Bu sûfı dervişler kitlelerin dînî, ahlâkî, içtimâi ve kültürel bütünlüklerini te­min etme yanında İslâm’ın hizmetkârı ve hâmîsi olarak gördükleri devlete bağlılık­larını da sağlamışlardır. Buna mukâbil devlet de onlara bir takım imtiyazlar ve haklar bahşetmiş, idareciler onların bağlıları ve bendeleri arasına girmişlerdir. Bu karşılıklı anlayış ve yardımlaşma da içinde bulundukları toprakların kısa süre içeri­sinde ellerine geçmesine ve İslâmlaşmasına vesile olmuştur.

Bütün bu faaliyetlerin üzerine doğudan Hz.
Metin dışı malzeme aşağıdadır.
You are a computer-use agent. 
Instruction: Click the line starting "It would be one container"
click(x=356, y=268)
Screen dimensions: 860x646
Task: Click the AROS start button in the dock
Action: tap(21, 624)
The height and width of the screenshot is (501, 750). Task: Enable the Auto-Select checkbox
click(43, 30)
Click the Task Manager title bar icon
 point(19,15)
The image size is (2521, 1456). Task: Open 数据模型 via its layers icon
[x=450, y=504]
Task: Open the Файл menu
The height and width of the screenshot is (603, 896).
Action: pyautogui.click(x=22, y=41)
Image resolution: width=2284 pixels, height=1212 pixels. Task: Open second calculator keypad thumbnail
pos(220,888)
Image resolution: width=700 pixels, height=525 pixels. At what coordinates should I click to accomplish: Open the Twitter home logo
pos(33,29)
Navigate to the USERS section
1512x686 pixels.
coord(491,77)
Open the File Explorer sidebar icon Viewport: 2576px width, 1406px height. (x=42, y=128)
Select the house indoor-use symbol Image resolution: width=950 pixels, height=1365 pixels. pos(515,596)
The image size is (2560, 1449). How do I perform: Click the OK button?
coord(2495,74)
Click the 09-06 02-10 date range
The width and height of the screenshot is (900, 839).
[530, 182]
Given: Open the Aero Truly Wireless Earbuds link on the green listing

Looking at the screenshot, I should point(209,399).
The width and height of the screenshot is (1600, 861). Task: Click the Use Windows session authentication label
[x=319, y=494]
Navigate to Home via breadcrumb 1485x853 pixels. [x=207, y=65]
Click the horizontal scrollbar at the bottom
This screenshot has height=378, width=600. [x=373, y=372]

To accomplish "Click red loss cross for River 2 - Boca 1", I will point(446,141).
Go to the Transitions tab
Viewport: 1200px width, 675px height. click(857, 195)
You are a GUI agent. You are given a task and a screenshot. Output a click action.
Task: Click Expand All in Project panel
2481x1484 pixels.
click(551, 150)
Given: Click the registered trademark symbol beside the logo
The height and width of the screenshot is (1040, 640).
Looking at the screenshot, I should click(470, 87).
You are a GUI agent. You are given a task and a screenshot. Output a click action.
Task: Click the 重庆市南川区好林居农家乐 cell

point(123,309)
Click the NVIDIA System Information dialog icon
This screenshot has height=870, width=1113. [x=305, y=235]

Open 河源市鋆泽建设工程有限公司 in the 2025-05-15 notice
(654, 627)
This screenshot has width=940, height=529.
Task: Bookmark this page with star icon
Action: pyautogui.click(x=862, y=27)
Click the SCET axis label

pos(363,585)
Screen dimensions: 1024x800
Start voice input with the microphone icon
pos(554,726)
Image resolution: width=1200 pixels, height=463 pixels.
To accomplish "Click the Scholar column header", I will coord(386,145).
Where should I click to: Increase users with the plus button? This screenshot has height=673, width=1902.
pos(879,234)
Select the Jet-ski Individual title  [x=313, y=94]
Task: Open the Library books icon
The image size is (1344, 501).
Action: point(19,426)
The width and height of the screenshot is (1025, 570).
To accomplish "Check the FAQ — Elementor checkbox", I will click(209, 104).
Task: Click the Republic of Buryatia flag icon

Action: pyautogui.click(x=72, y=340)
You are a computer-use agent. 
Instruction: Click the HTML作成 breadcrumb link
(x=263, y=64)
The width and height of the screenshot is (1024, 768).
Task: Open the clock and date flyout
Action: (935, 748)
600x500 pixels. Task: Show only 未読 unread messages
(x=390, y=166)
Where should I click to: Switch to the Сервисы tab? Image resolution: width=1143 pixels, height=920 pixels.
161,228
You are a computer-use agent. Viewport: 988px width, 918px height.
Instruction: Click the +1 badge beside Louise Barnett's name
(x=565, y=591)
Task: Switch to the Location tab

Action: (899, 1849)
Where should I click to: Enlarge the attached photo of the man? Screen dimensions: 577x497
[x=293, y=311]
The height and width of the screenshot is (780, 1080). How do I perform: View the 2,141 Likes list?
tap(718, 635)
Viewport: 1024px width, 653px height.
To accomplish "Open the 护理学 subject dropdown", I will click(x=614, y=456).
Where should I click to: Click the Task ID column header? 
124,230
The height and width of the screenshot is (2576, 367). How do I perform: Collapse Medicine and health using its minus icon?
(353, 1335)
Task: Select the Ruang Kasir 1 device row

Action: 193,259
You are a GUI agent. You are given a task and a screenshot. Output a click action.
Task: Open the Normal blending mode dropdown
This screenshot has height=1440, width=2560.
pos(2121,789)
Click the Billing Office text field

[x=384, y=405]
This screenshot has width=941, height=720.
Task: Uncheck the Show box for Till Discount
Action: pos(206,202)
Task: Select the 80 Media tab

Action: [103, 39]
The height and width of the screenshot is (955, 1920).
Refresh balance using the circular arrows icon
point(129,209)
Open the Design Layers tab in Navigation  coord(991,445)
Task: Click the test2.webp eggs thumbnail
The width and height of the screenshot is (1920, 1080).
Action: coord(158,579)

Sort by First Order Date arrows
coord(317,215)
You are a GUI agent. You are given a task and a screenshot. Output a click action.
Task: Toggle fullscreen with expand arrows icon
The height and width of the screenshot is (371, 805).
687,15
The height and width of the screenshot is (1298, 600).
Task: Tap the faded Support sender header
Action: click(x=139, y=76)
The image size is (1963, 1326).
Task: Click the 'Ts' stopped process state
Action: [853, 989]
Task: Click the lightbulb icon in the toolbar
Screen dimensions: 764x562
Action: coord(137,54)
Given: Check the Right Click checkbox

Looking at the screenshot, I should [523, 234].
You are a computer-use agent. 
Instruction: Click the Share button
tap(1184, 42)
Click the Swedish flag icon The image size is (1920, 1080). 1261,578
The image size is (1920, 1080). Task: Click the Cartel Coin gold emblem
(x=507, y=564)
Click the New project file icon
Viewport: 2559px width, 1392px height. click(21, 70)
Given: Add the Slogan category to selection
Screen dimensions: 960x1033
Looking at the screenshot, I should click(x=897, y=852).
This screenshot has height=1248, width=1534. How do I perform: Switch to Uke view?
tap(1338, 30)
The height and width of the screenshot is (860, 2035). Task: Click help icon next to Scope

Mevlânâ (v. 672/1273) ile batıdan Muhiddin Arabi (v. 638/1240) ile gelen derinlikli tasavvuf anlayışı, Sadreddin Konevî (v. 673/1274), Müeyyidüddîn Cendî (v. 691/1292), Sadeddin Fergânî (v. 699/1300), Seyyid Burhâneddin Muhakkik Tirmizî (v. 639/1241), Evhadüddîn Kirmânî (v. 634/1237), Şeyh Necmeddin Dâye (v. 654/1256), Fahreddin Irâkî (v. 688/1289), Afıfüddîn Tilemsânî (v. 690/1291), Hacı Bektaş Velî, Ahî Evren, Yunus Emre ve daha pek çok Hak aşığı ile de desteklenerek bu insan topluluklarının hakim rengini ve İslâm anlayış ve yorumunu meydana getirmiştir.[4] [5]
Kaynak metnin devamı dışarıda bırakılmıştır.